((

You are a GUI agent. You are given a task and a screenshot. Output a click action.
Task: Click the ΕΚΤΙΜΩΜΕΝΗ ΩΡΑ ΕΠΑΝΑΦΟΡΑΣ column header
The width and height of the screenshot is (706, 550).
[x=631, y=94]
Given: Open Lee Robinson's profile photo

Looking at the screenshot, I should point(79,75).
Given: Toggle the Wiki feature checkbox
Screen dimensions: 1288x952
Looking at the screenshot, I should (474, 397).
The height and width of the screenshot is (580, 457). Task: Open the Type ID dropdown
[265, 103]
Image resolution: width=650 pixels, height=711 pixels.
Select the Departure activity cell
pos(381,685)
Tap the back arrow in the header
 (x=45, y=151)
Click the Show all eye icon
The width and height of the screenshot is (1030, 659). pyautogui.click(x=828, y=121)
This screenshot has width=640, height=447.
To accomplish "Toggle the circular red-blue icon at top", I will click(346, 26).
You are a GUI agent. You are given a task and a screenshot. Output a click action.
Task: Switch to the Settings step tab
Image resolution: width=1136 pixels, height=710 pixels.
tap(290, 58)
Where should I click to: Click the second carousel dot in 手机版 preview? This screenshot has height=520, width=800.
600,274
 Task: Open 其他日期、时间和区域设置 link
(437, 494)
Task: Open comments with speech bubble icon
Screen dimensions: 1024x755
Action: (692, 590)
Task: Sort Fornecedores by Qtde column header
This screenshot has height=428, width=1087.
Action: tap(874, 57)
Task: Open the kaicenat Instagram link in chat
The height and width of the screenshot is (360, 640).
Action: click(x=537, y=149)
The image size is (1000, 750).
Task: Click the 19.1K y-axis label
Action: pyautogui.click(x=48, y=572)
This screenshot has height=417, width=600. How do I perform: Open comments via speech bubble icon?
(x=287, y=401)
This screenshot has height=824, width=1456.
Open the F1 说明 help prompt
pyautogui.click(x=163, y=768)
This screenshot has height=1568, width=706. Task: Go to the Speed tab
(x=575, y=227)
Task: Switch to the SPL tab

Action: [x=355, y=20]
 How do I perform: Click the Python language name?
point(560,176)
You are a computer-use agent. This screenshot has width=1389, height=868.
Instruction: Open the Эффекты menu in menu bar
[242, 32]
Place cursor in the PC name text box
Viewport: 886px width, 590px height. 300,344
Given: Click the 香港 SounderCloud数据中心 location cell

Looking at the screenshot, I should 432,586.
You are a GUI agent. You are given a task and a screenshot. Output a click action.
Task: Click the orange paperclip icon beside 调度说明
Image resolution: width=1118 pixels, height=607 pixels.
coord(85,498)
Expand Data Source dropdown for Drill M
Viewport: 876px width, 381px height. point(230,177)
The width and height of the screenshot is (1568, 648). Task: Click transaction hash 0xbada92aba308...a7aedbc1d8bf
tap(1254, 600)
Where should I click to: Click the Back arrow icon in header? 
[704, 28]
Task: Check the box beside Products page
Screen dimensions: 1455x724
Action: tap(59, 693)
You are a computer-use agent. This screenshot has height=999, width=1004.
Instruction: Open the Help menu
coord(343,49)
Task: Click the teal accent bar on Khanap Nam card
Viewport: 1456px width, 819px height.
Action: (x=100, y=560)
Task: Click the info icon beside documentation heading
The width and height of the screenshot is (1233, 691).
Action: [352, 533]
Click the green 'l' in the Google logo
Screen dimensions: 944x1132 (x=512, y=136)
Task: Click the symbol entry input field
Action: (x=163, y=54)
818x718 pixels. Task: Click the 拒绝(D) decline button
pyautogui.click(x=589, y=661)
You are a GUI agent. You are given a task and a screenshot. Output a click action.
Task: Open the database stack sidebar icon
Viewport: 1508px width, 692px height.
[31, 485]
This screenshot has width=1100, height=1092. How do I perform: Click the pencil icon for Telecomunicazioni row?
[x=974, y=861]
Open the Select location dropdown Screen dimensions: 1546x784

))

## [PROBLEM TO WORK ON]
Which lines of the data contain "beside"? Copy them all.

## [YOUR SOLUTION]
Task: Click the orange paperclip icon beside 调度说明
Task: Check the box beside Products page
Task: Click the info icon beside documentation heading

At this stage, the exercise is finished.